DESCRIPTION OF THE TASK
Produce an exact copy of the first line of the data below and each line after it, please, up to and including the one with "Click Back to".

DATA FOR ANALYSIS
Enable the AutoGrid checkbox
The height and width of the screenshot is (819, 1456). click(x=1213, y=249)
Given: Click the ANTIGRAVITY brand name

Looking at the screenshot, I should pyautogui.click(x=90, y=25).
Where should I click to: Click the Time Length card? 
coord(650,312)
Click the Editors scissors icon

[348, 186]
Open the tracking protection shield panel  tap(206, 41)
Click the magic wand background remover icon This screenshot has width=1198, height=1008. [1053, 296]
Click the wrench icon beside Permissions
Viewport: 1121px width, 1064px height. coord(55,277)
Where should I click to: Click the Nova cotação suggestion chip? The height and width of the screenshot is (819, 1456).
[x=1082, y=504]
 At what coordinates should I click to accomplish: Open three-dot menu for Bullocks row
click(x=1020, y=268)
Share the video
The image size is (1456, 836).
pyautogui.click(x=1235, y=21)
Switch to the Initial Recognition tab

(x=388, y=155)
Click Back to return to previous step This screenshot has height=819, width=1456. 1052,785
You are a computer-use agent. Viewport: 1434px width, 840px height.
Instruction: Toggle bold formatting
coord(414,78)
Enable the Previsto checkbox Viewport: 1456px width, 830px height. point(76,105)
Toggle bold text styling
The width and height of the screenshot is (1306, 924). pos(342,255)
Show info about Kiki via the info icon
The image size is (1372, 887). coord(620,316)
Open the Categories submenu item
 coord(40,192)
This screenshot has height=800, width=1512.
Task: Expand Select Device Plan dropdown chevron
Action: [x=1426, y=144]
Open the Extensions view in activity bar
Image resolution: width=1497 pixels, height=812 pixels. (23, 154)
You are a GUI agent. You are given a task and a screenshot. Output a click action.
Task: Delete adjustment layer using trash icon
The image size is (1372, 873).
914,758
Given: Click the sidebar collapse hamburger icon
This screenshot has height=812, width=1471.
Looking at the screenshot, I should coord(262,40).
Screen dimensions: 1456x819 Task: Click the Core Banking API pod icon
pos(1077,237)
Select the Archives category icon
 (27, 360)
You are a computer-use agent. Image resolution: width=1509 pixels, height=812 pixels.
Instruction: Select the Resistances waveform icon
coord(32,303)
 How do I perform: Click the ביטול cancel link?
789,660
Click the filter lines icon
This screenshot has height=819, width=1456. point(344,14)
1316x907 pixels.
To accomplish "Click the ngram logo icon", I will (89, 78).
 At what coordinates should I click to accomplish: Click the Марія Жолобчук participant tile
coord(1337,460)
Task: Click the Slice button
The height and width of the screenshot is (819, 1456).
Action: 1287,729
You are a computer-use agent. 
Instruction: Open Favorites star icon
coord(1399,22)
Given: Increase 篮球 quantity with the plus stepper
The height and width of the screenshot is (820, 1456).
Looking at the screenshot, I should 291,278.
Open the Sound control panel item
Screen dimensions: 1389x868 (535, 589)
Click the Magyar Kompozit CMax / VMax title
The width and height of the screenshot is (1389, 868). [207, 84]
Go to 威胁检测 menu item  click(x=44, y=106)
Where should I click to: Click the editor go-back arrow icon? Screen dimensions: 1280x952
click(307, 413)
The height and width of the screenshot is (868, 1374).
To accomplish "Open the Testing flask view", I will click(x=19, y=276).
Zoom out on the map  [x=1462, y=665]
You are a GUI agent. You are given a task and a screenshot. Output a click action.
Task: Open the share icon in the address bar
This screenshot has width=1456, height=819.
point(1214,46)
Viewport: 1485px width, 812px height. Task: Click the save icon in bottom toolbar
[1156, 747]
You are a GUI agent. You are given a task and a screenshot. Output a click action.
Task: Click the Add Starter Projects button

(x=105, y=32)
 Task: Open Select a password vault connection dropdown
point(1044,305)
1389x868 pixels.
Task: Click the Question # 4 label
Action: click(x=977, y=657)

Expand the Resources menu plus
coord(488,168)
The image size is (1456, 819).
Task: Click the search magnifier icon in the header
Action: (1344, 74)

OUTPUT BELOW
Enable the AutoGrid checkbox
The height and width of the screenshot is (819, 1456). click(x=1213, y=249)
Given: Click the ANTIGRAVITY brand name

Looking at the screenshot, I should pyautogui.click(x=90, y=25).
Where should I click to: Click the Time Length card? 
coord(650,312)
Click the Editors scissors icon

[348, 186]
Open the tracking protection shield panel  tap(206, 41)
Click the magic wand background remover icon This screenshot has width=1198, height=1008. [1053, 296]
Click the wrench icon beside Permissions
Viewport: 1121px width, 1064px height. coord(55,277)
Where should I click to: Click the Nova cotação suggestion chip? The height and width of the screenshot is (819, 1456).
[x=1082, y=504]
 At what coordinates should I click to accomplish: Open three-dot menu for Bullocks row
click(x=1020, y=268)
Share the video
The image size is (1456, 836).
pyautogui.click(x=1235, y=21)
Switch to the Initial Recognition tab

(x=388, y=155)
Click Back to return to previous step This screenshot has height=819, width=1456. 1052,785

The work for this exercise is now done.